I was thinking the other day that this is the week that Jesus went from being “Hosanna” the King to “King of the Jews” hanging on the cross. He went from celebrating to eating his “last supper”. I was trying to imagine how he must have felt. After all, Jesus was human as well as God. He laughed, he cried, he was frustrated, he got angry and he felt sorrow.
I remember very clearly the week leading up to my thoracotomy (that’s getting part of your lung cut out for you non-medical people). I remember that I felt excited that the cancer was going to be cut out so that it (hopefully) wouldn’t spread any more. I remember being terrified that I might die right there on the table or that I might never be able to sing again. I got my house in order for my husband and children. I updated my will and my living will. I hugged my children extra close and kissed my husband extra long. I remember savoring my last meal the night before the surgery knowing that I would not be eating for several days. I couldn’t sleep the night before because of my nerves, my fear, and my sorrow.
Now, I am not normally a very emotional person. I knew that this HAD to be done. I did not sit and cry through dinner the night before. I explained to my children what would be happening and what they would expect over the next couple of weeks.
That night, laying in my bed however, I did cry like a baby. I prayed that God would do His will through this, that I would make it through.
Before I went into the surgical room I was sitting in the hallway just waiting and the enormity of it all just hit me. I started crying. The nurse came out and asked me if I was okay and I remember telling him, “Yes. I know that this needs to be done. This is a life-saving procedure. But, I’m scared. I just want to get it over with.” He was so kind, this nurse, he held my hand and said, “Don’t worry. It will be over with soon and we will take good care of you.”

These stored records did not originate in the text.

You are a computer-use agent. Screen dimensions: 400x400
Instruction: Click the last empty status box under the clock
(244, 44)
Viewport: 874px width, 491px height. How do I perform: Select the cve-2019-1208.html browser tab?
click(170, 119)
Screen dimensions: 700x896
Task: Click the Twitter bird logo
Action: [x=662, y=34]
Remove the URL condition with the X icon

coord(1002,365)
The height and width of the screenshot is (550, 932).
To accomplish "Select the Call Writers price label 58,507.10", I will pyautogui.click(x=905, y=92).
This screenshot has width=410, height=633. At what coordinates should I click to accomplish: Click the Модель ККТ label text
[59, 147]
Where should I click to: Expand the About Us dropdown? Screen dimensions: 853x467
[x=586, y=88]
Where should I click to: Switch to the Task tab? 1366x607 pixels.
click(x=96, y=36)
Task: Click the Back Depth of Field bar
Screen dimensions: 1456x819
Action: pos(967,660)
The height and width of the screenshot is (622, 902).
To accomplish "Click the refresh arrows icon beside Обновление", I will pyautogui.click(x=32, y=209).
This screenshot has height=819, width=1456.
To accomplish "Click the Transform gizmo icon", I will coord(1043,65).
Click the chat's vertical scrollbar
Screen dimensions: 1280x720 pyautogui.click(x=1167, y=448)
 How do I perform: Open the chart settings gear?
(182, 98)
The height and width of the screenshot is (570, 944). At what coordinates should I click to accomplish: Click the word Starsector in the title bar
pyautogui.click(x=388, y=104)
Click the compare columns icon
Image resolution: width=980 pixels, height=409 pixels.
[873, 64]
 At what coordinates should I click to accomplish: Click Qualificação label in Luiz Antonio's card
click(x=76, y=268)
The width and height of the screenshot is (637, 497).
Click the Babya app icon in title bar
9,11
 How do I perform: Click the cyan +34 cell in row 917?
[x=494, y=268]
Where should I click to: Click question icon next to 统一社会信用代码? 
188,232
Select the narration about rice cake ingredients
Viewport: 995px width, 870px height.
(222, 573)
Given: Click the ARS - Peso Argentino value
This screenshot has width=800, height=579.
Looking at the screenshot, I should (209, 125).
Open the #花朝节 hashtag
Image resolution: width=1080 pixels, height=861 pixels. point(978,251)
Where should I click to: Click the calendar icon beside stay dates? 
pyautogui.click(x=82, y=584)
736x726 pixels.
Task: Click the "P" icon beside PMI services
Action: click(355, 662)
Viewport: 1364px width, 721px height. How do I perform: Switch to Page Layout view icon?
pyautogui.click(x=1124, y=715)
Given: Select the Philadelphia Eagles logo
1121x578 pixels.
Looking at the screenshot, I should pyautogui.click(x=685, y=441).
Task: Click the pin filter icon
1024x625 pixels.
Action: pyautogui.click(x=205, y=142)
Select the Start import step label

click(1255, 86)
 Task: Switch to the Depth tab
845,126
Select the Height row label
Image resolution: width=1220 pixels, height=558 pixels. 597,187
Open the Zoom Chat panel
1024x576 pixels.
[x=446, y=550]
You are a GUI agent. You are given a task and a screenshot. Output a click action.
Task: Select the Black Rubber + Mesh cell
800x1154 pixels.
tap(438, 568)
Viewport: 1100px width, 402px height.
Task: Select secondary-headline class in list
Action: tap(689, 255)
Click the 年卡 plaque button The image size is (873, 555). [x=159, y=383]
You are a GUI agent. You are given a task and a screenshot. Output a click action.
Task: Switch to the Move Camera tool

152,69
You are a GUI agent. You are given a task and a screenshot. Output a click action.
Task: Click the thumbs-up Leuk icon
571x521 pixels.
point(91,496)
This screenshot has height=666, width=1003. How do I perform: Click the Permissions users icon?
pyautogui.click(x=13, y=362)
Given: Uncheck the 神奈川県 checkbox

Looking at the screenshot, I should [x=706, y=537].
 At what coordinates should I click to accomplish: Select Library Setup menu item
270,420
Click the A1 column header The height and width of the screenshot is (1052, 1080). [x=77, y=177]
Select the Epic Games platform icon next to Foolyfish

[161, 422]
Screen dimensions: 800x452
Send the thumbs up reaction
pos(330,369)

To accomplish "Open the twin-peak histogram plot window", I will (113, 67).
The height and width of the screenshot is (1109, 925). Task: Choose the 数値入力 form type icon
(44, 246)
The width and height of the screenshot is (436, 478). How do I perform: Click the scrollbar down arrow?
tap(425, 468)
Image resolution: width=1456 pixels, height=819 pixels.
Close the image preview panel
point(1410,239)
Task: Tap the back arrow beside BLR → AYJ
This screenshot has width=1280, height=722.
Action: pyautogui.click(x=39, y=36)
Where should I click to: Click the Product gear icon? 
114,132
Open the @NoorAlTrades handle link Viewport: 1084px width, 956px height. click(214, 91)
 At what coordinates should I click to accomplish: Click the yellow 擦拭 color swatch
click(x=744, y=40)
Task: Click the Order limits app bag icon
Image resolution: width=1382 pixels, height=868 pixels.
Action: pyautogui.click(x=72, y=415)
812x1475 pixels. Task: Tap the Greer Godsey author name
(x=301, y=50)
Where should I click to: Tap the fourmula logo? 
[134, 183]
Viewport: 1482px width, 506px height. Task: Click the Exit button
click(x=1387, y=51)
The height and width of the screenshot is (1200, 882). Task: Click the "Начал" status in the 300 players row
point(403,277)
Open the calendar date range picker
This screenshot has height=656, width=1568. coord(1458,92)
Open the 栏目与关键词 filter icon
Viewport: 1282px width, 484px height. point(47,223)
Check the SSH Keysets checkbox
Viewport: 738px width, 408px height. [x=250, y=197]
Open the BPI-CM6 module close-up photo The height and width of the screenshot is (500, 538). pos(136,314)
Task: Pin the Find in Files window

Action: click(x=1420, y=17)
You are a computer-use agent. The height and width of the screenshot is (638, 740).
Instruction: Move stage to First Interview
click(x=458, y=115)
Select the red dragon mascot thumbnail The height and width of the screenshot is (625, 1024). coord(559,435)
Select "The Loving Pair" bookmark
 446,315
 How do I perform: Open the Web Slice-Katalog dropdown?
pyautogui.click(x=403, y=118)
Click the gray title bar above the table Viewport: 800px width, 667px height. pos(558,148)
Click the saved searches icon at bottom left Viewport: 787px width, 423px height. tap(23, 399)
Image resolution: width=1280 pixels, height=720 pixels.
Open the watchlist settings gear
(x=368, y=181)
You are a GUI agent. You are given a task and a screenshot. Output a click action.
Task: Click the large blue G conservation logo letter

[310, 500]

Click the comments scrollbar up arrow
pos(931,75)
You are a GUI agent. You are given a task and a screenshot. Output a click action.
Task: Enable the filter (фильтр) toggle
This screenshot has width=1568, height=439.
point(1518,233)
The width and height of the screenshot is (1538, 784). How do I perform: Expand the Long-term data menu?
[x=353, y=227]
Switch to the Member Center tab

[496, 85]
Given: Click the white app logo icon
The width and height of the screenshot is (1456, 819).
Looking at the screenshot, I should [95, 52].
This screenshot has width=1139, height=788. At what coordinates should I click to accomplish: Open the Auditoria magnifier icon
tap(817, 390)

I tell you all of this for a reason. Jesus, who experienced death, went through these same things! He made preparations for his children; he talked to them about what would happen so that they would be prepared. He told them and expressed to them how much he loved them. He went to the Garden of Gethsemane and cried out to God to take what was about to happen from him. He knew he had to go through this life-saving “procedure”. And I believe in that garden, after he poured his heart and tears out to His father, after he concluded with “But not my will, but Yours be done”, God the Father took his hand and said, “Don’t worry. It will be over with soon and I will take good care of you.”